> _ASSIGNED TASK_
Write down exactly the lines from the one below that has "Enable ship notice tracking on change orders" to the end of the data, both ends included; the pictures should not appear in your copy.

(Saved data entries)

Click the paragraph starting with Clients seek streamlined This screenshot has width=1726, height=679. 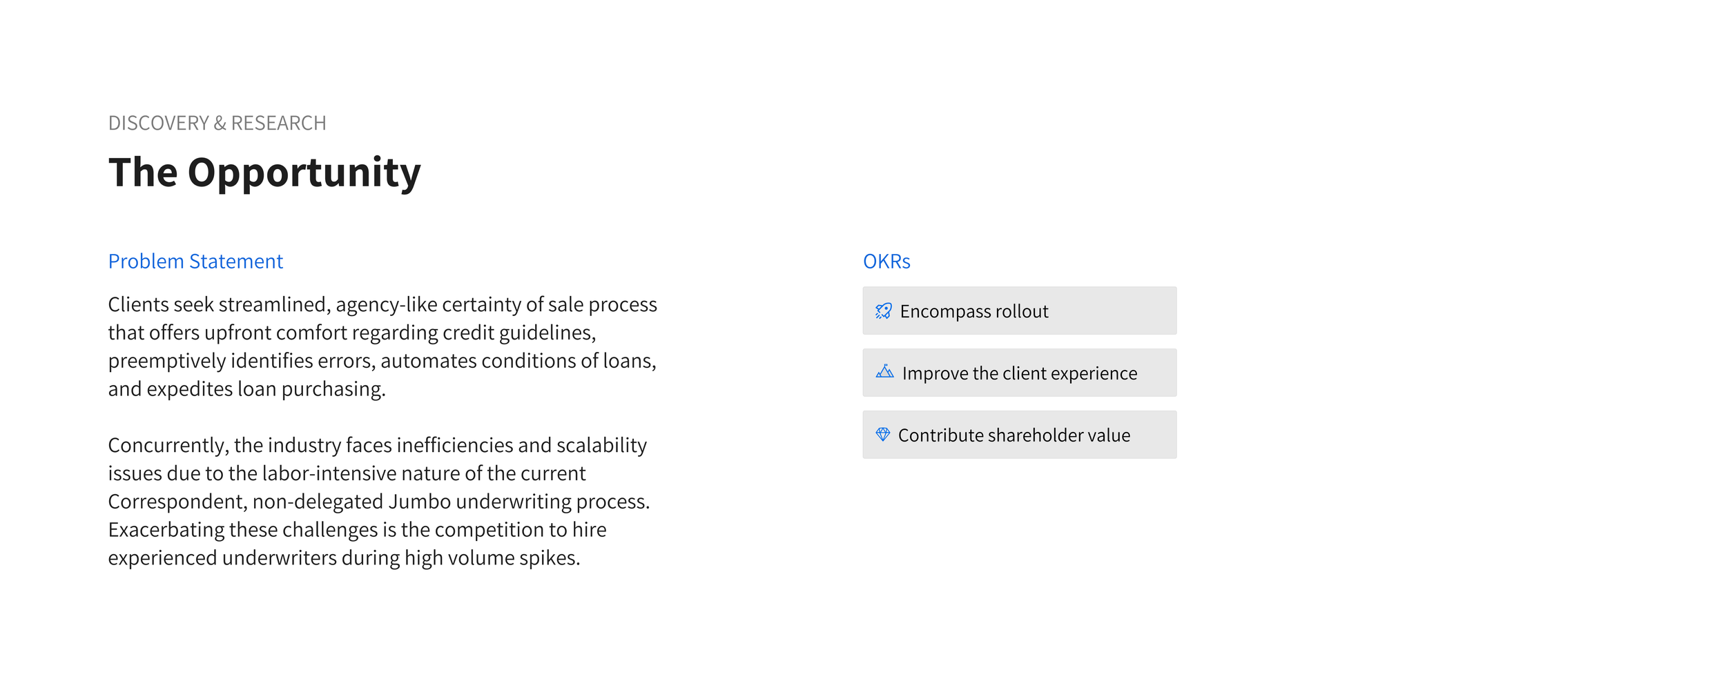point(382,346)
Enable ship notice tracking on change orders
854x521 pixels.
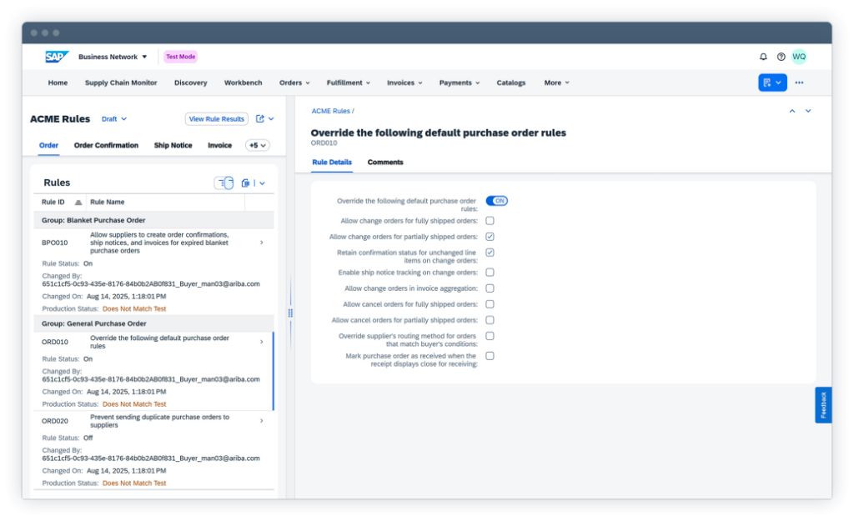click(490, 272)
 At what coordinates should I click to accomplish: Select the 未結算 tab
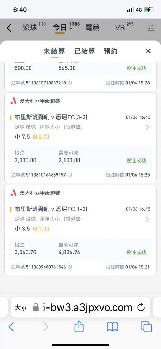[54, 51]
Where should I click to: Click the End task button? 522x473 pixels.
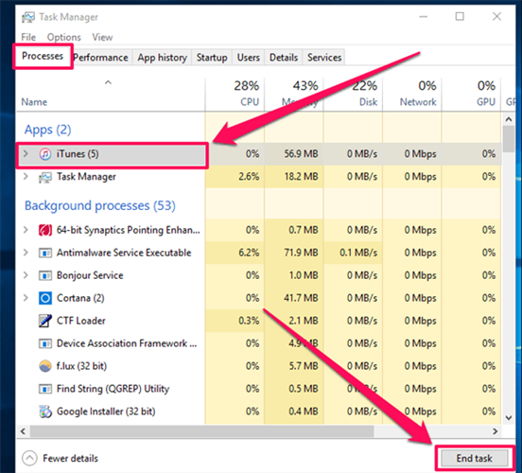(x=475, y=459)
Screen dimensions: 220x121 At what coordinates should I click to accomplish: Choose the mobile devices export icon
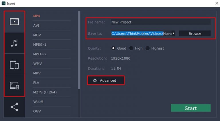14,65
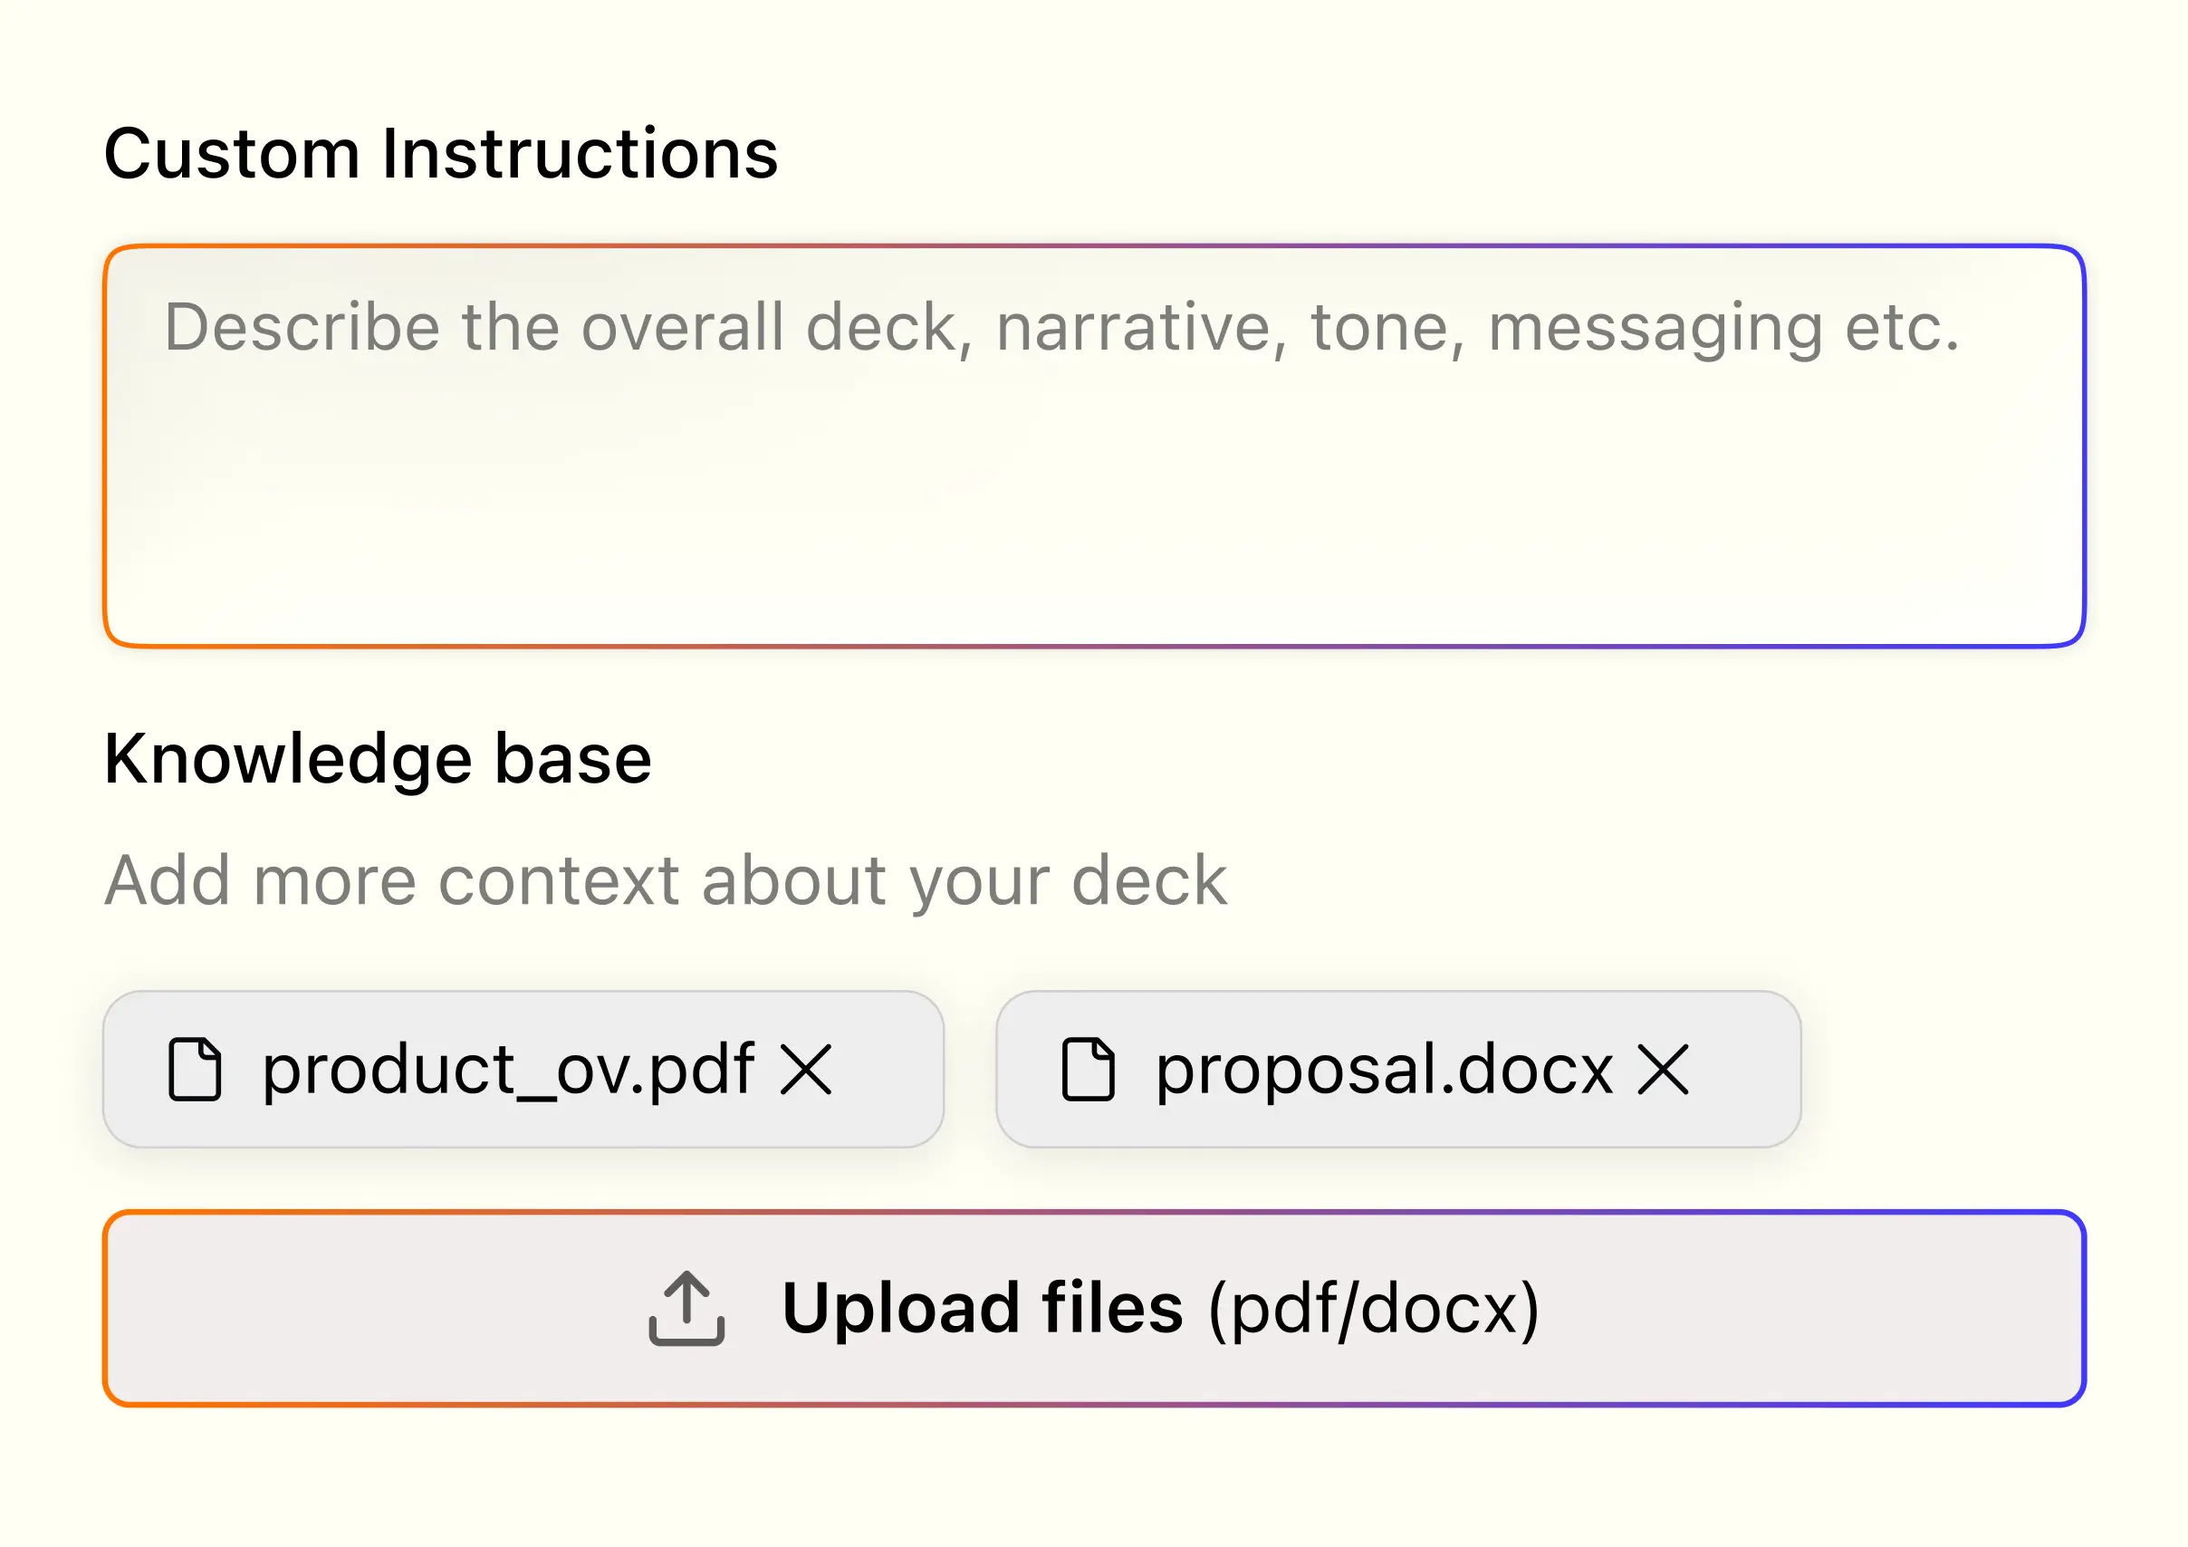Focus the Custom Instructions text area

(1094, 446)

> _TASK RESPONSE_
Enable ship notice tracking on change orders
854x521 pixels.
click(490, 272)
 At what coordinates should I click to accomplish: Select the 未結算 tab
[54, 51]
Where should I click to: Click the End task button? 522x473 pixels.
(x=475, y=459)
Screen dimensions: 220x121 At what coordinates should I click to accomplish: Choose the mobile devices export icon
14,65
Focus the Custom Instructions text area

(1094, 446)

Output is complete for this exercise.